- Adding rendered images for words on Memrise (Python script)
- Rendering text to PNG image files (Python script)
- Devanāgarī resources
- Tocharian resources
This is a collection of resources I have created/compiled for several (image based) Memrise courses, that teach alphabets such as Devanāgarī.
Adding rendered images for words on Memrise (Python script)
This is a script with a Graphical User Interface (GUI) that allows you to access the editing page of Memrise course through a browser window and render the words of the course's levels, adding those rendered images to the words in a (pre-existing) image column. The rendering engine can be selected through the GUI and can be either Pango or XeLaTeX. The script only processes those course levels in the browser window that are open/unfolded.

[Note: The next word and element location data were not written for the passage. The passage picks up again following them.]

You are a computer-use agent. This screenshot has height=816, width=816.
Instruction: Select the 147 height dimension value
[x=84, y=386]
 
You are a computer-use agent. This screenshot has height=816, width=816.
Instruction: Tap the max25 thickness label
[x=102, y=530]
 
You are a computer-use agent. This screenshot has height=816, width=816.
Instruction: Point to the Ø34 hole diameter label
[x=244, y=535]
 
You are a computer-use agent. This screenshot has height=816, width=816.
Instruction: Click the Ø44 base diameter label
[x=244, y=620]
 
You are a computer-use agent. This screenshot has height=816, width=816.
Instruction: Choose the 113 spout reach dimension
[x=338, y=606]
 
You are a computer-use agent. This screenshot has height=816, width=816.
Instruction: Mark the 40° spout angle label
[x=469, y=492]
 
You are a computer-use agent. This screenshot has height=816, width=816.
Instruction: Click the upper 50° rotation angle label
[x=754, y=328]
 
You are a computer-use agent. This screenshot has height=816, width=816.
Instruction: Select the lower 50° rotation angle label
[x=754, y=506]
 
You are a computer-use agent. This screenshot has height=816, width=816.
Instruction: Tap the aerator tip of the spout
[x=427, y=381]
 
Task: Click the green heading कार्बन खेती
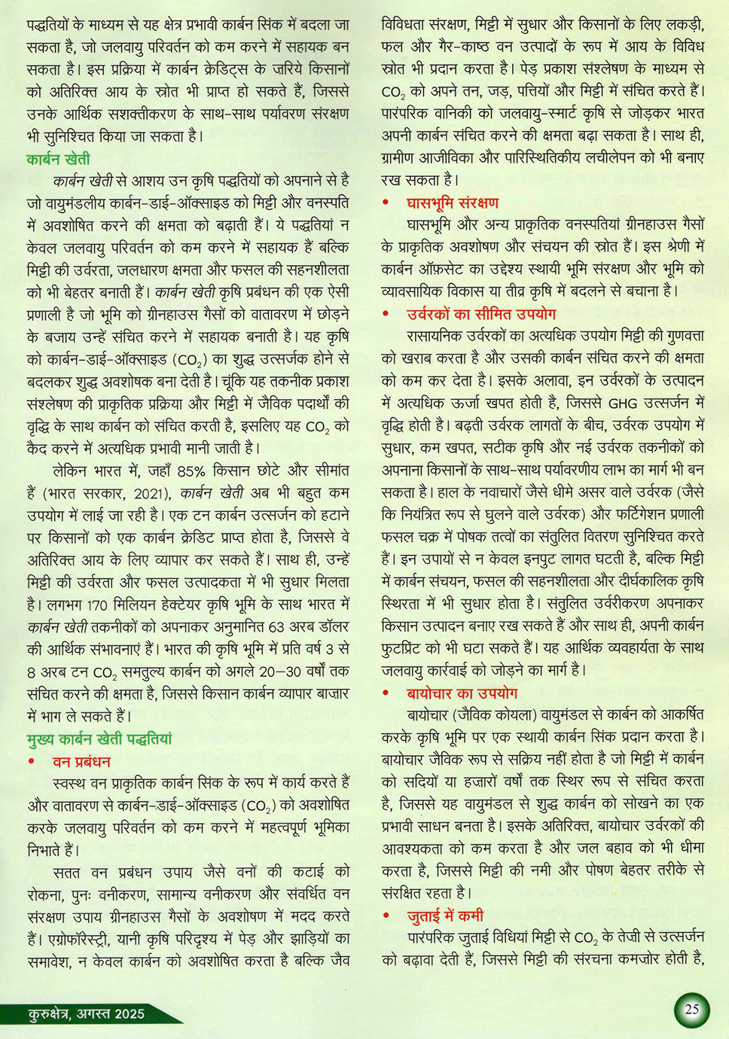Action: point(58,159)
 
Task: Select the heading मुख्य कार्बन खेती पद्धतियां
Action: point(99,739)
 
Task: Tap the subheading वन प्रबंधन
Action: point(81,761)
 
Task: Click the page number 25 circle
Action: point(691,1010)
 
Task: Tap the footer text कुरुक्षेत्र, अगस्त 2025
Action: point(86,1013)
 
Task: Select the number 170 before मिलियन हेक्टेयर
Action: point(97,605)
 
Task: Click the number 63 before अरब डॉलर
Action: point(276,626)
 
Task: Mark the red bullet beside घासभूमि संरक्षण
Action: point(386,203)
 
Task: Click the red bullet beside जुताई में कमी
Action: point(386,916)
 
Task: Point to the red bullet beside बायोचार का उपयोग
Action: point(386,693)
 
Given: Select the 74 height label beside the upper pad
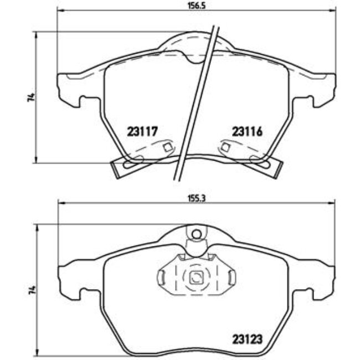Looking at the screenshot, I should [33, 97].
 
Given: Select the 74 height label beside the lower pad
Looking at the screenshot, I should [33, 290].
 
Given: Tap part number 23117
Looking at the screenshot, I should [143, 132].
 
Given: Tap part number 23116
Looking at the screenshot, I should [246, 132].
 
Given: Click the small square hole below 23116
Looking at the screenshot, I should [225, 147].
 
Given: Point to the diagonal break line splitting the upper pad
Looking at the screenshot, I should [196, 100].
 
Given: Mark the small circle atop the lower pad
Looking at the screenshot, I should [196, 234].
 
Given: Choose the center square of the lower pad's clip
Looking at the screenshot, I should [197, 279].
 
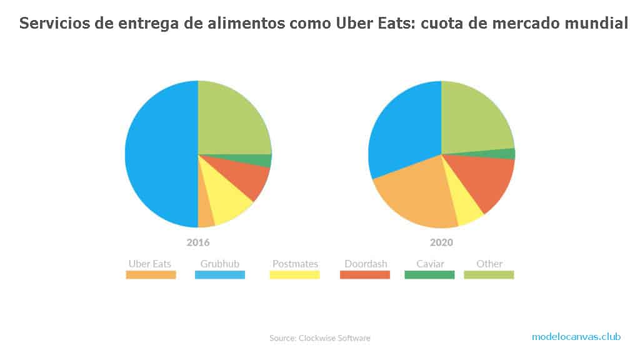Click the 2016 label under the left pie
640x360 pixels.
[198, 242]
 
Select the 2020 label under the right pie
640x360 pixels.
[441, 242]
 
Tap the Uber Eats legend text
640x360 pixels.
[150, 264]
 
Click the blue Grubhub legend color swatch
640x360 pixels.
[220, 274]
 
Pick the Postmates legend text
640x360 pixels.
[295, 264]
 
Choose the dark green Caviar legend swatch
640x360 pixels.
[429, 274]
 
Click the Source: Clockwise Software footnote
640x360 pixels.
[319, 338]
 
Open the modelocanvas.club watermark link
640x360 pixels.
[576, 336]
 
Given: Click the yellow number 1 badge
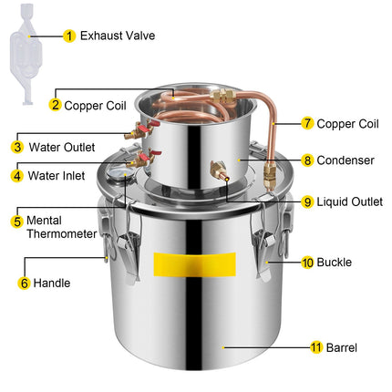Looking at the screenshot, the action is (x=69, y=36).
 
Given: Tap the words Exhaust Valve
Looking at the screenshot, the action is (x=118, y=36).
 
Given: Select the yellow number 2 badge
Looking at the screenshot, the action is (x=56, y=105).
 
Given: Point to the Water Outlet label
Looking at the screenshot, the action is (x=62, y=148).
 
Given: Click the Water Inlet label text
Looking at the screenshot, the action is (x=57, y=176).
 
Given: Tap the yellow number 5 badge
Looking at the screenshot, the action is (x=17, y=222).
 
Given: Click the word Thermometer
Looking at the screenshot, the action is (x=62, y=233).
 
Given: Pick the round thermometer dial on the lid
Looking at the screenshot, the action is (x=117, y=175).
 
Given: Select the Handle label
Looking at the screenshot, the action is (x=52, y=283).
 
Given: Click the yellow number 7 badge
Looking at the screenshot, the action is (x=307, y=123).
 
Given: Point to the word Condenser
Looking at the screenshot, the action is (x=346, y=160).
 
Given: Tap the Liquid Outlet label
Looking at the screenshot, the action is (x=350, y=201).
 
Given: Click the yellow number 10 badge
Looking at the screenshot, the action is (x=307, y=263).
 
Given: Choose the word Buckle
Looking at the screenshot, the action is (x=335, y=263).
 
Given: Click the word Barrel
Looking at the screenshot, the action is (x=342, y=347).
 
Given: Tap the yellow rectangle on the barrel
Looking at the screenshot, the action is (x=195, y=264).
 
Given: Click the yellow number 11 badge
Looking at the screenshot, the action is (x=316, y=347).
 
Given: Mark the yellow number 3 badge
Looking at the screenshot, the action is (x=17, y=147).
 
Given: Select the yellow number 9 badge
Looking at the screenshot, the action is (x=307, y=201).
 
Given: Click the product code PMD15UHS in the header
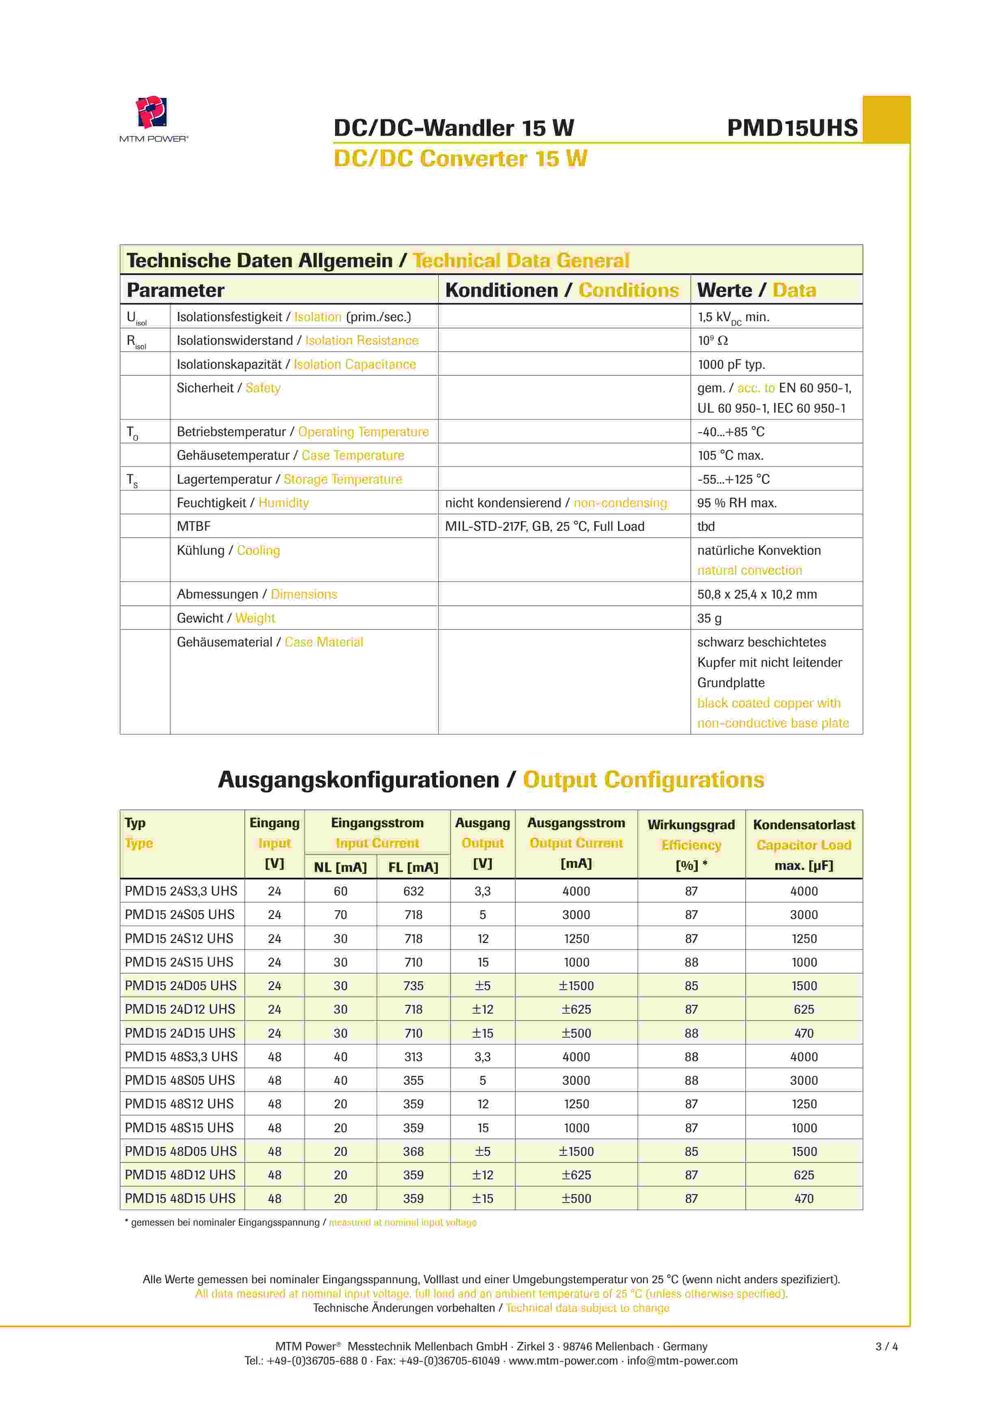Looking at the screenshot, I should [792, 128].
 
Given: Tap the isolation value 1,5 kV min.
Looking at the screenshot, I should [733, 317].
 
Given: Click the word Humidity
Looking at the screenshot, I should [284, 503].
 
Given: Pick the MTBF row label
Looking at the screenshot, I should [193, 526].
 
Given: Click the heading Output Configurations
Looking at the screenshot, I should [643, 780].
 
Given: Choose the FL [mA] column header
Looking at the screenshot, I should [413, 867].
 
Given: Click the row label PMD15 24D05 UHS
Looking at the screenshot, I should [180, 986].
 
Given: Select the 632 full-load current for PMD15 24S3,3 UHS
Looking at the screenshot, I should [413, 891].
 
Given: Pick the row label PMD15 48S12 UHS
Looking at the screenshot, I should [179, 1104].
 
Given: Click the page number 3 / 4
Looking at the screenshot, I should [886, 1346].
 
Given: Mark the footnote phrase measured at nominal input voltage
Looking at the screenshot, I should [403, 1222].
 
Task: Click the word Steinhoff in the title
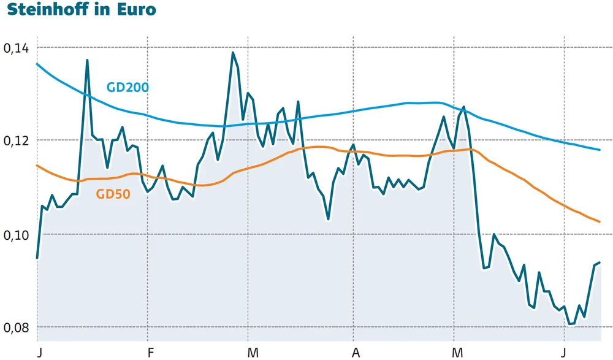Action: pyautogui.click(x=44, y=10)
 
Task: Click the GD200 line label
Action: pyautogui.click(x=128, y=87)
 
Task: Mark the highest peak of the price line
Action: pyautogui.click(x=233, y=53)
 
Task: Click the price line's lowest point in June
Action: pyautogui.click(x=571, y=324)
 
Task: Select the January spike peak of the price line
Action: pyautogui.click(x=87, y=60)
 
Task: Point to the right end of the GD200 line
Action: pyautogui.click(x=600, y=150)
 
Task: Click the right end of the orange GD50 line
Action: pyautogui.click(x=600, y=222)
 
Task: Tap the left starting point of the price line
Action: pyautogui.click(x=37, y=258)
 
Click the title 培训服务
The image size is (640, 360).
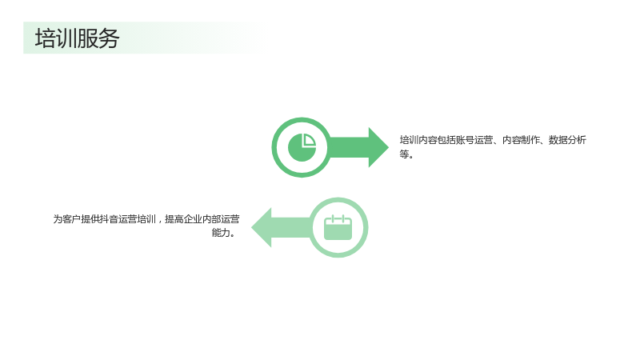click(x=77, y=38)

usage: render_words_on_memrise.py
Besides Python 3, the script relies on further third party software, in order to access Memrise through a browser window and to render the images. Therefore, the following programs need to be available on your system and callable by the script (by either having their executables in the working directory of the script, or by having their executables included in the operating system's PATH variable).
- For access to Memrise through a browser window, either of the following programs needs to be available:
- ChromeDriver for use with the Google Chrome browser.
- geckodriver for use with the Firefox browser.
- For rendering an item to a PNG image file that is subsequently uploaded to Memrise, the following programs need to be available:
- ImageMagick.
- Additionally, in case XeLaTeX is chosen as the rendering engine, a TeX distribution and Ghostscript are required.
Rendering text to PNG image files (Python script)
This is a script that generates PNG image files for a set of characters, as specified in a JSON file. It calls ImageMagick for creating the PNGs and uses either Pango or XeLaTeX to render the characters.
usage: render_strings_to_png [-h] --engine {pango,xelatex}
JsonSpecificationFile
The same prerequisites as for the previous script apply.
The JSON specification has two main attributes: settings
and subsets
. They are further specified below. The top level structure of the JSON file is therefore:
{
"settings": {...},
"subsets": {...}
}
This contains specific settings for the data set:
- The name for this character set (which will be used to create an output directory)
- The default font (optional) to be used for rendering
- A skeleton for the Pango argument string to be fed to ImageMagick (in the case that the Pango rendering mode is selected at the command line).
- A skeleton for the XeLaTeX code to be executed to an intermediate PDF (in the case that the XeLaTeX rendering mode is selected at the command line).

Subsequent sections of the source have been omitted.